This course aims at teaching basic principles of secure software development in a very practical fashion. It is based on the "Break It, Build It, Fix It" security contest by Ruef et al. [1].

The contest is separated into three phases that test the applicant's skills in the fields of building, breaking and fixing software products.

In the "Build It" phase, students will be asked to gather in teams and develop small software projects based on a formal specification, also including security requirements. In the "Break It" phase, the developed software will be exchanged between development teams to break the implementation, i.e., find and exploit security vulnerabilities in code of other teams. Afterward, in the "Fix It" phase, teams will get the chance to fix found vulnerabilities and, hence, render their software product more secure.

The course will contain a theoretical part in which basic strategies of secure software development and vulnerability discovery are presented.
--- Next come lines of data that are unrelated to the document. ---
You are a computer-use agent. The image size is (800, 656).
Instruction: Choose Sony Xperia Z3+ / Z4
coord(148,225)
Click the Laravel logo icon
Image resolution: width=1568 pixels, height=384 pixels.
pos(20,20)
Furthermore, specific vulnerability classes and examples of their exploitation will be presented as stimulus at the beginning of the "Break It" phase. Nevertheless, the course is generally of a very practical nature and since securing a software product, as well as breaking it, demands a wide variety of skills and creativity, a quite high amount of motivation and self-organization is required.
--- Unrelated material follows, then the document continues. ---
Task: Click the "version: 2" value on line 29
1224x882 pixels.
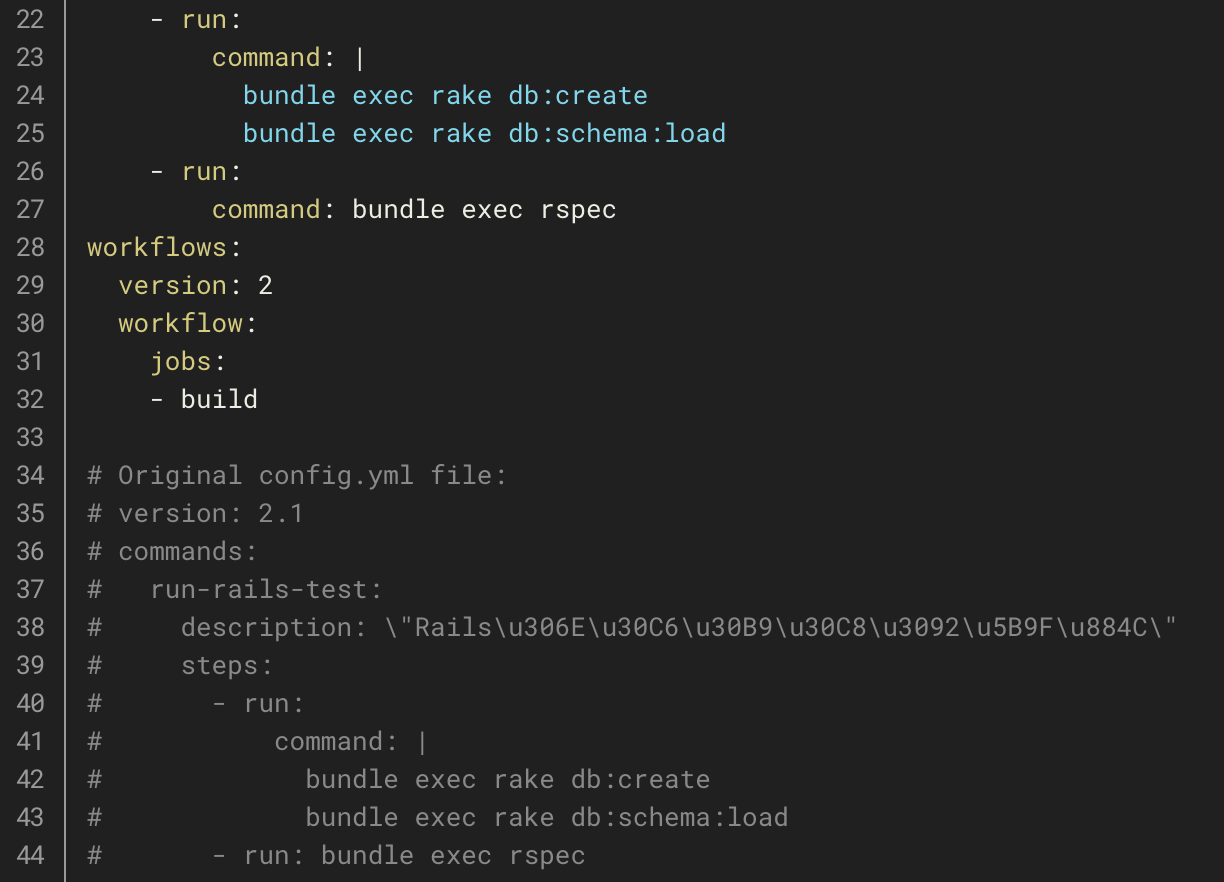Action: pyautogui.click(x=195, y=285)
The course is designed for full-time work and has a tight schedule. We strongly recommend not to schedule any other duties such as exams, deadlines, work into the period of the course. If you can already foresee that you will be unable to work on this course full time, we strongly recommend you not to take the course.

Registering

For attending the course, registration in Paul is required.

To ensure the quality of the course we have limited the number of participants to 60. We might increase the limit depending on funding for WHK who would support in running the course.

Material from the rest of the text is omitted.